For many years the Globe-Democrat has been a morning newspaper in St. Louis, Missouri, delivered to home customers of the St. Louis and other areas through a system of 172 routes. Globe-Democrat carriers are entrepreneurs, purchasing their papers at wholesale and selling them at retail. Plaintiff owned and operated Route 99 in the City of Kirkwood, St. Louis County, said route consisting of some 1200 customers.

Globe-Democrat advertised in its newspaper a suggested retail price. Each carrier had an exclusive territory but was subject to termination inter alia, for charging more than the suggested retail price. In case of termination, the carrier was given sixty days to provide a satisfactory purchaser for his route. Plaintiff had knowledge of Globe-Democrat’s written price policy.

Plaintiff adhered to the suggested retail price for several years but started overcharging in 1961. He admittedly received calls from Globe-Democrat about reported overcharging in 1961 and 1962. Finally, on May 20, 1964 Globe-Democrat wrote plaintiff as follows:

“The Globe-Democrat Publishing Company has received and referred to you a large number of complaints from customers in the territory you are servicing as a carrier that you are charging subscribers more than the publisher’s suggested retail price.
“The system we customarily follow of respecting as exclusive territories of our carriers prevents the normal effect of competition to keep prices down. In order to protect the reading public against artificially high prices in restraint of trade in the territories of overpricing carriers, we have expressed in our statement of policy the intention to compete in such territories by selling the Globe-Democrat at retail ourselves or for resale by another carrier at the lower prices in the over-priced territory.
“In accordance with this policy, we are sending to each resident of your appointed territory the enclosed letter.”

The enclosed letter advised the residents of the territory that some subscribers were being overcharged and that the Globe-Democrat would deliver the paper at the suggested retail rate. These letters evidenced Globe-Democrat’s decision to compete and provide its readers with the paper at the suggested rate. In addition, Globe-Democrat directed the Milne Circulation Sales Corporation, a national firm with a St. Louis office, whose business it was to procure readers for newspapers throughout the country, to engage in telephone and house-to-house solicitation to all the residents of the area in Route 99. The customers thus procured — some new— some who had quit because of plaintiff’s overcharge — some who changed to take advantage of the lower price — were furnished home delivery of the paper by Globe-Democrat personnel. This campaign resulted in a customer list of S14 by July 7, 1964. Globe-Democrat did not want to engage in the carrier business, and in July of 1964 advertised the new route as available without cost. George John Kroner took over the route. Kroner, a route carrier in another neighborhood, knew the Globe-Democrat would not tolerate overcharging. He knew why the route was given to him without charge and understood that he might have to return it to Globe-Democrat if plaintiff sold his route or discontinued his overcharging practice.

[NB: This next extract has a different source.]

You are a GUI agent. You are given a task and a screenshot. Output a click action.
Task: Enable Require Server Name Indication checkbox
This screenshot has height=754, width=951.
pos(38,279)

Dui’ing this period and thereafter, Globe-Democrat continued to sell its papers to plaintiff and plaintiff continued to serve his customers. On June 1, 1964, Globe-Democrat again objected to plaintiff about overcharging and warned plaintiff that legal steps would be taken if necessary. Following this warning, a conference between plaintiff and Globe-Democrat took place. Plaintiff was told that he could charge any price he wanted, but unless the Globe-Democrat’s policy was followed, the Globe-Democrat did not have to do business with him. Plaintiff continued his practice of overcharging.

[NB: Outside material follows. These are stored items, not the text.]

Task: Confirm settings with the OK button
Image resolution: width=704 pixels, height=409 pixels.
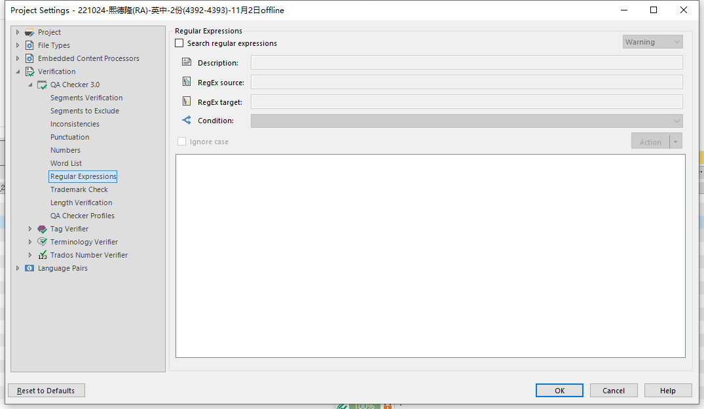Action: click(x=559, y=391)
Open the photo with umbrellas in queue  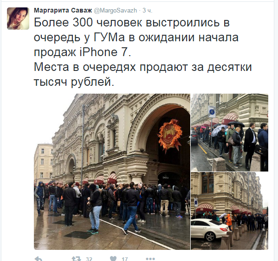[x=230, y=133]
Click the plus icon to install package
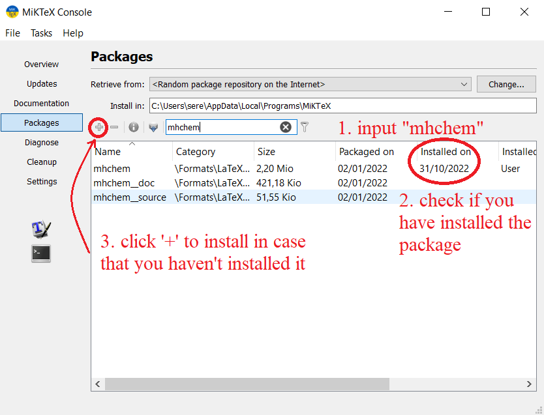This screenshot has height=415, width=544. point(99,128)
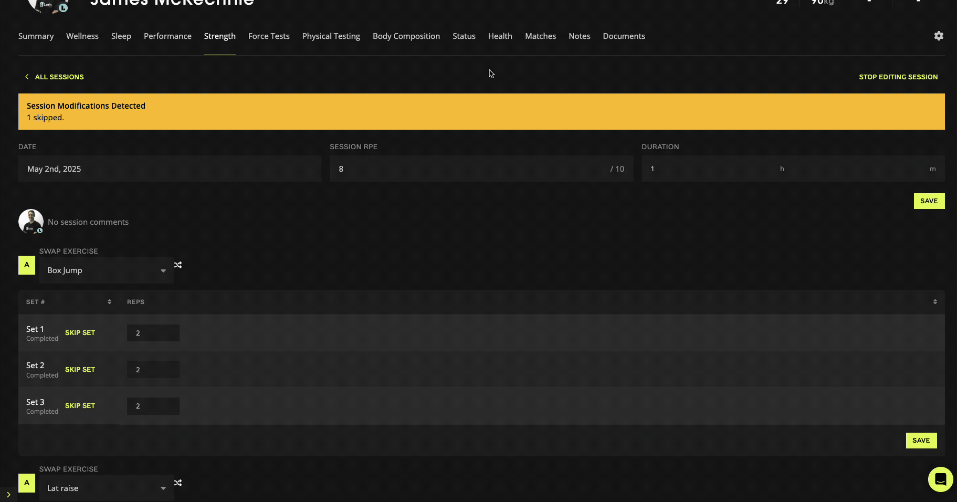Open the Box Jump exercise dropdown
957x502 pixels.
click(106, 270)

On or about July 27, 1964, a representative of Globe-Democrat told plaintiff that the Globe-Democrat was not interested in being in the carrier business and would be happy if plaintiff would take the customers back so long as he charged the suggested retail price. Plaintiff made no commitment but left the meeting and made an appointment with his attorney to bring this lawsuit. On August 21, 1964, after institution of the suit, Globe-Democrat notified plaintiff of termination of his appointment as a Globe-Democrat carrier:

“We have received a copy of the Complaint which you have filed in the U. S. District Court asking damages from us in the amount of three hundred forty thousand dollars.
“It seems apparent that the prosecution of this action is clearly inimical to the purpose for which your appointment as carrier was made and you are hereby notified that your appointment as carrier is terminated.
“However, in accordance with our statement of policy, we will nevertheless give you the opportunity of producing a substitute whose credit, experience and efficiency is satisfactory to us, and we will not object to his appointment on the ground that he may be paying you in connection therewith. Under the circumstances, with the lawsuit pending, we believe that sixty days is a reasonable time for this purpose.
“Accordingly, we shall cease selling you newspapers on October 21st, 1964. In the meantime, we will be ready to interview any substitute you may wish to produce.”

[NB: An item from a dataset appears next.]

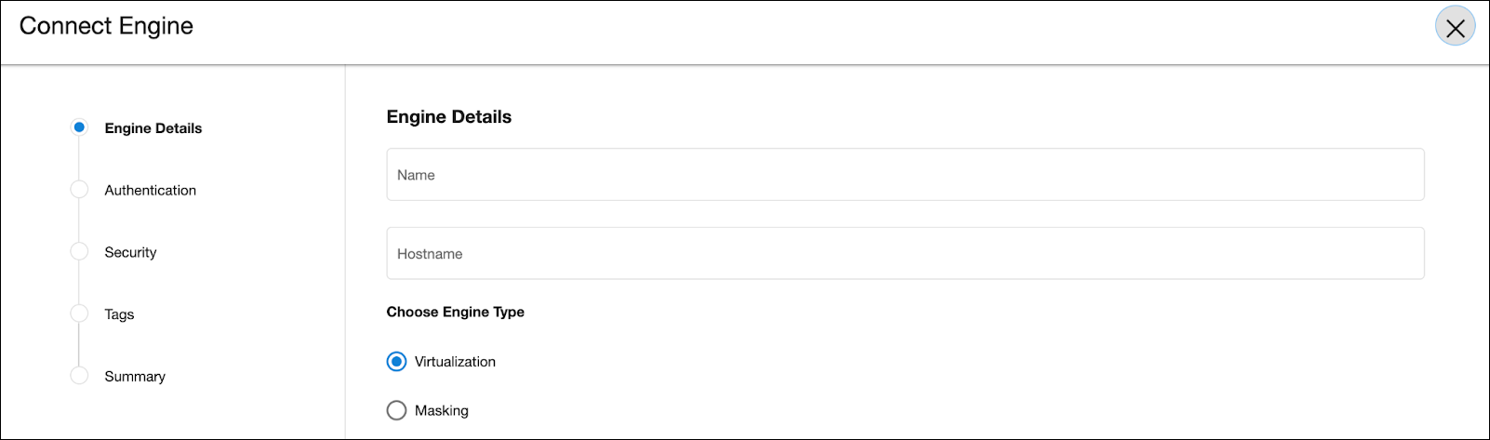Navigate to the Summary step label
This screenshot has width=1490, height=440.
pyautogui.click(x=135, y=376)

Thereafter, Globe-Democrat granted plaintiff an extension of nine days to consummate the sale of his route. He sold the route for $12,000.00, $1,000.00 more than he had paid for it, but less than he could have gotten if Globe-Democrat had returned Kroner’s 300 odd customers then comprising Route 198. Despite the competition, plaintiff retained some 900 of his original 1200 customers.

This case went to the jury, which considered the sole question whether § 1 of the Sherman Act was violated by reason of a “combination” between the Globe-Democrat and plaintiff’s customers or with Milne or Kroner. This was plaintiff’s theory under his amended complaint. The original complaint was in two counts, the first of which plaintiff dismissed before trial. During trial plaintiff amended Count II, eliminating the charges of conspiracy and agreements and charging a “combination” between the Globe-Democrat and “plaintiff’s customers and/or Milne Circulation Sales, Inc., and/or George Kroner.” In charging the jury, the District Court used as its principal guide the teachings of United States v. Parke, Davis & Co., 362 U.S. 29, 80 S.Ct. 503, 4 L.Ed.2d 505 (1960).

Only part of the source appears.